Dataset records:
--
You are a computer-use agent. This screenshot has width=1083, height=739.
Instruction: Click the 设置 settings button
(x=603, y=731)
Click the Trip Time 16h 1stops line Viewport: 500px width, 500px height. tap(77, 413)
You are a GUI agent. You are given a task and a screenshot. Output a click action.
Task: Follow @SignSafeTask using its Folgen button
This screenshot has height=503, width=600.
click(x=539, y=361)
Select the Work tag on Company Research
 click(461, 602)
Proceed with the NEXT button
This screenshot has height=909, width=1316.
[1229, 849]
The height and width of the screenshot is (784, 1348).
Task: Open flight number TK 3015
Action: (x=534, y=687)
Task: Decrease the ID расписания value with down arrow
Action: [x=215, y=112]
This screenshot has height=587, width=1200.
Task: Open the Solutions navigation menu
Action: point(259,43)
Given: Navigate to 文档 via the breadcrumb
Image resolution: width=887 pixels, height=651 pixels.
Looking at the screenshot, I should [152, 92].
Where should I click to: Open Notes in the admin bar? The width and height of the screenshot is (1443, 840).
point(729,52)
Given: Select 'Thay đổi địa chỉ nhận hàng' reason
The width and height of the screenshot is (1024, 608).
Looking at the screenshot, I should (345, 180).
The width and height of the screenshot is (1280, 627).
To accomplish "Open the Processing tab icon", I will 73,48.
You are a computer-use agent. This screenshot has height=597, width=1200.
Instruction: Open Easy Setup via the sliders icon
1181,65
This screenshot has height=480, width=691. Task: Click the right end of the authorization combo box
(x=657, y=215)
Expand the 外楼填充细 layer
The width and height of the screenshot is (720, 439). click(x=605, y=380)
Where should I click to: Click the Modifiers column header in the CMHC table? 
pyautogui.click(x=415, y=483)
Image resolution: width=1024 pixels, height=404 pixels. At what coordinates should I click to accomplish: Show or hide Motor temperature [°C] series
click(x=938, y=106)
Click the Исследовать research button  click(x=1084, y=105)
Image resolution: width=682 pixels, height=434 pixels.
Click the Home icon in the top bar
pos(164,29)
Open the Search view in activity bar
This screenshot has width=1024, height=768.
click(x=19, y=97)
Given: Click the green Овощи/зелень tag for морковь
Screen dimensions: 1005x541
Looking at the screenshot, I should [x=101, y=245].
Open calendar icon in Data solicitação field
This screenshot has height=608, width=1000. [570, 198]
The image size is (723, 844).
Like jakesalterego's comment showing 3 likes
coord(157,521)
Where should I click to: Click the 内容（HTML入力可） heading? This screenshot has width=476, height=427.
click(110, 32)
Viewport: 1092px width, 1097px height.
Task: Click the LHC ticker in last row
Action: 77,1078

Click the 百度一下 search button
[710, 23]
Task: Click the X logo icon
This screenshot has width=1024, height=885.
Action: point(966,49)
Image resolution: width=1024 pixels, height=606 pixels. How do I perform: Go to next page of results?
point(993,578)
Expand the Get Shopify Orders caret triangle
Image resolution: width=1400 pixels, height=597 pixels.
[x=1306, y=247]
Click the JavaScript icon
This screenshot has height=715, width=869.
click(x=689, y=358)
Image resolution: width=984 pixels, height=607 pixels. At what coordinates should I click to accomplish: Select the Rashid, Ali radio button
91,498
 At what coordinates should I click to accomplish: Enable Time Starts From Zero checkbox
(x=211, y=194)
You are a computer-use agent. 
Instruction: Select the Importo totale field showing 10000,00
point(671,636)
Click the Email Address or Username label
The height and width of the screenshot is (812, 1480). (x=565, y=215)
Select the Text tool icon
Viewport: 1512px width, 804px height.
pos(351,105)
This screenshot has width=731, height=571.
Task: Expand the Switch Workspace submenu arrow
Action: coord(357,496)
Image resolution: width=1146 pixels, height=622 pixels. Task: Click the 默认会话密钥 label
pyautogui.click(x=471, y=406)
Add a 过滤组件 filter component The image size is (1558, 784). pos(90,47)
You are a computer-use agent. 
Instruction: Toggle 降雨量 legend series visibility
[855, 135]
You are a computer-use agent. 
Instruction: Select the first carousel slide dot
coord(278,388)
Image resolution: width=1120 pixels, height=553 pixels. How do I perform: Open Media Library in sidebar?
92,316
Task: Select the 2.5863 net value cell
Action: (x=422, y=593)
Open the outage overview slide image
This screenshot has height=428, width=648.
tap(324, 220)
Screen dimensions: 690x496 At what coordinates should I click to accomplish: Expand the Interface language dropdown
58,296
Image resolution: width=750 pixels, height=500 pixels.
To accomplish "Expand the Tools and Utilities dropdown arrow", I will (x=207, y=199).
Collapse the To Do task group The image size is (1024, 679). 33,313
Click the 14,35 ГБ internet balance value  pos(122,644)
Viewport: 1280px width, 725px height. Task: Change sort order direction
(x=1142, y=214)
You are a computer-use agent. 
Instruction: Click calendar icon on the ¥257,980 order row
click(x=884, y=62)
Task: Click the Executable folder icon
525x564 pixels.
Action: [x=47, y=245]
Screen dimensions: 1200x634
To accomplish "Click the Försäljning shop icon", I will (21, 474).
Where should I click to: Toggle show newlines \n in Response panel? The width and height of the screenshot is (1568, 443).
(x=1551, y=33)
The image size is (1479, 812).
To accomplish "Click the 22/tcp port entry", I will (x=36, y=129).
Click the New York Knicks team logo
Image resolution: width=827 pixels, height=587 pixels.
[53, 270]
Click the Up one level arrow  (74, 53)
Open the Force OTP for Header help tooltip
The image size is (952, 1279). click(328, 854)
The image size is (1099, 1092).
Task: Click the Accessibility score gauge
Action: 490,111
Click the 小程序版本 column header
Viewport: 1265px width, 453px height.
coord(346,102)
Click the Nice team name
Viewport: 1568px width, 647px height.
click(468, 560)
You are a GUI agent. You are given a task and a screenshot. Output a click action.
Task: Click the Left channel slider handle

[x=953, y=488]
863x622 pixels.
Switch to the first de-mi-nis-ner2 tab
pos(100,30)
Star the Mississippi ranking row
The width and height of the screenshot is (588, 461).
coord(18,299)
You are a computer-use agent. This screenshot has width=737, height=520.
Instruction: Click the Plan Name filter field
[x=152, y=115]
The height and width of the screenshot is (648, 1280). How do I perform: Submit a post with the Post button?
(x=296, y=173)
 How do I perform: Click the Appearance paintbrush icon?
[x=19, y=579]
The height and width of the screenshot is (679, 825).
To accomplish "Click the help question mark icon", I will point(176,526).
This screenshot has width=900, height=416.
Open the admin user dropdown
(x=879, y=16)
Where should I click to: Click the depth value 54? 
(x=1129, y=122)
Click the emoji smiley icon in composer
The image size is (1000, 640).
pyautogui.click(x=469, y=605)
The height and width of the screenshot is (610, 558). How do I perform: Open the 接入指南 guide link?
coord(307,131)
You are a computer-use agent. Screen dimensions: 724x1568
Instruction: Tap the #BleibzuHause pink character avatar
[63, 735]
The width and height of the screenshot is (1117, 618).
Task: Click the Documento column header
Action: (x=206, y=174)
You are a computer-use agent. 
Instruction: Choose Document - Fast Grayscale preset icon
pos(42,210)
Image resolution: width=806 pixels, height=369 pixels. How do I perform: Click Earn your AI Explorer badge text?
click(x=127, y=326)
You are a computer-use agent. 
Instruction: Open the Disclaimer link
--
- _TASK INSTRUCTIONS_: Copy every line that appears above, with each word kept as it is.

- _RESPONSE TO THIS TASK_:
You are a computer-use agent. This screenshot has width=1083, height=739.
Instruction: Click the 设置 settings button
(x=603, y=731)
Click the Trip Time 16h 1stops line Viewport: 500px width, 500px height. tap(77, 413)
You are a GUI agent. You are given a task and a screenshot. Output a click action.
Task: Follow @SignSafeTask using its Folgen button
This screenshot has height=503, width=600.
click(x=539, y=361)
Select the Work tag on Company Research
 click(461, 602)
Proceed with the NEXT button
This screenshot has height=909, width=1316.
[1229, 849]
The height and width of the screenshot is (784, 1348).
Task: Open flight number TK 3015
Action: (x=534, y=687)
Task: Decrease the ID расписания value with down arrow
Action: [x=215, y=112]
This screenshot has height=587, width=1200.
Task: Open the Solutions navigation menu
Action: point(259,43)
Given: Navigate to 文档 via the breadcrumb
Image resolution: width=887 pixels, height=651 pixels.
Looking at the screenshot, I should [152, 92].
Where should I click to: Open Notes in the admin bar? The width and height of the screenshot is (1443, 840).
point(729,52)
Given: Select 'Thay đổi địa chỉ nhận hàng' reason
The width and height of the screenshot is (1024, 608).
Looking at the screenshot, I should (345, 180).
The width and height of the screenshot is (1280, 627).
To accomplish "Open the Processing tab icon", I will 73,48.
You are a computer-use agent. This screenshot has height=597, width=1200.
Instruction: Open Easy Setup via the sliders icon
1181,65
This screenshot has height=480, width=691. Task: Click the right end of the authorization combo box
(x=657, y=215)
Expand the 外楼填充细 layer
The width and height of the screenshot is (720, 439). click(x=605, y=380)
Where should I click to: Click the Modifiers column header in the CMHC table? 
pyautogui.click(x=415, y=483)
Image resolution: width=1024 pixels, height=404 pixels. At what coordinates should I click to accomplish: Show or hide Motor temperature [°C] series
click(x=938, y=106)
Click the Исследовать research button  click(x=1084, y=105)
Image resolution: width=682 pixels, height=434 pixels.
Click the Home icon in the top bar
pos(164,29)
Open the Search view in activity bar
This screenshot has width=1024, height=768.
click(x=19, y=97)
Given: Click the green Овощи/зелень tag for морковь
Screen dimensions: 1005x541
Looking at the screenshot, I should [x=101, y=245].
Open calendar icon in Data solicitação field
This screenshot has height=608, width=1000. [570, 198]
The image size is (723, 844).
Like jakesalterego's comment showing 3 likes
coord(157,521)
Where should I click to: Click the 内容（HTML入力可） heading? This screenshot has width=476, height=427.
click(110, 32)
Viewport: 1092px width, 1097px height.
Task: Click the LHC ticker in last row
Action: 77,1078

Click the 百度一下 search button
[710, 23]
Task: Click the X logo icon
This screenshot has width=1024, height=885.
Action: point(966,49)
Image resolution: width=1024 pixels, height=606 pixels. How do I perform: Go to next page of results?
point(993,578)
Expand the Get Shopify Orders caret triangle
Image resolution: width=1400 pixels, height=597 pixels.
[x=1306, y=247]
Click the JavaScript icon
This screenshot has height=715, width=869.
click(x=689, y=358)
Image resolution: width=984 pixels, height=607 pixels. At what coordinates should I click to accomplish: Select the Rashid, Ali radio button
91,498
 At what coordinates should I click to accomplish: Enable Time Starts From Zero checkbox
(x=211, y=194)
You are a computer-use agent. 
Instruction: Select the Importo totale field showing 10000,00
point(671,636)
Click the Email Address or Username label
The height and width of the screenshot is (812, 1480). (x=565, y=215)
Select the Text tool icon
Viewport: 1512px width, 804px height.
pos(351,105)
This screenshot has width=731, height=571.
Task: Expand the Switch Workspace submenu arrow
Action: coord(357,496)
Image resolution: width=1146 pixels, height=622 pixels. Task: Click the 默认会话密钥 label
pyautogui.click(x=471, y=406)
Add a 过滤组件 filter component The image size is (1558, 784). pos(90,47)
You are a computer-use agent. 
Instruction: Toggle 降雨量 legend series visibility
[855, 135]
You are a computer-use agent. 
Instruction: Select the first carousel slide dot
coord(278,388)
Image resolution: width=1120 pixels, height=553 pixels. How do I perform: Open Media Library in sidebar?
92,316
Task: Select the 2.5863 net value cell
Action: (x=422, y=593)
Open the outage overview slide image
This screenshot has height=428, width=648.
tap(324, 220)
Screen dimensions: 690x496 At what coordinates should I click to accomplish: Expand the Interface language dropdown
58,296
Image resolution: width=750 pixels, height=500 pixels.
To accomplish "Expand the Tools and Utilities dropdown arrow", I will (x=207, y=199).
Collapse the To Do task group The image size is (1024, 679). 33,313
Click the 14,35 ГБ internet balance value  pos(122,644)
Viewport: 1280px width, 725px height. Task: Change sort order direction
(x=1142, y=214)
You are a computer-use agent. 
Instruction: Click calendar icon on the ¥257,980 order row
click(x=884, y=62)
Task: Click the Executable folder icon
525x564 pixels.
Action: [x=47, y=245]
Screen dimensions: 1200x634
To accomplish "Click the Försäljning shop icon", I will (21, 474).
Where should I click to: Toggle show newlines \n in Response panel? The width and height of the screenshot is (1568, 443).
(x=1551, y=33)
The image size is (1479, 812).
To accomplish "Click the 22/tcp port entry", I will (x=36, y=129).
Click the New York Knicks team logo
Image resolution: width=827 pixels, height=587 pixels.
[53, 270]
Click the Up one level arrow  (74, 53)
Open the Force OTP for Header help tooltip
The image size is (952, 1279). click(328, 854)
The image size is (1099, 1092).
Task: Click the Accessibility score gauge
Action: 490,111
Click the 小程序版本 column header
Viewport: 1265px width, 453px height.
coord(346,102)
Click the Nice team name
Viewport: 1568px width, 647px height.
click(468, 560)
You are a GUI agent. You are given a task and a screenshot. Output a click action.
Task: Click the Left channel slider handle

[x=953, y=488]
863x622 pixels.
Switch to the first de-mi-nis-ner2 tab
pos(100,30)
Star the Mississippi ranking row
The width and height of the screenshot is (588, 461).
coord(18,299)
You are a computer-use agent. This screenshot has width=737, height=520.
Instruction: Click the Plan Name filter field
[x=152, y=115]
The height and width of the screenshot is (648, 1280). How do I perform: Submit a post with the Post button?
(x=296, y=173)
 How do I perform: Click the Appearance paintbrush icon?
[x=19, y=579]
The height and width of the screenshot is (679, 825).
To accomplish "Click the help question mark icon", I will point(176,526).
This screenshot has width=900, height=416.
Open the admin user dropdown
(x=879, y=16)
Where should I click to: Click the depth value 54? 
(x=1129, y=122)
Click the emoji smiley icon in composer
The image size is (1000, 640).
pyautogui.click(x=469, y=605)
The height and width of the screenshot is (610, 558). How do I perform: Open the 接入指南 guide link?
coord(307,131)
You are a computer-use agent. Screen dimensions: 724x1568
Instruction: Tap the #BleibzuHause pink character avatar
[63, 735]
The width and height of the screenshot is (1117, 618).
Task: Click the Documento column header
Action: (x=206, y=174)
You are a computer-use agent. 
Instruction: Choose Document - Fast Grayscale preset icon
pos(42,210)
Image resolution: width=806 pixels, height=369 pixels. How do I perform: Click Earn your AI Explorer badge text?
click(x=127, y=326)
You are a computer-use agent. 
Instruction: Open the Disclaimer link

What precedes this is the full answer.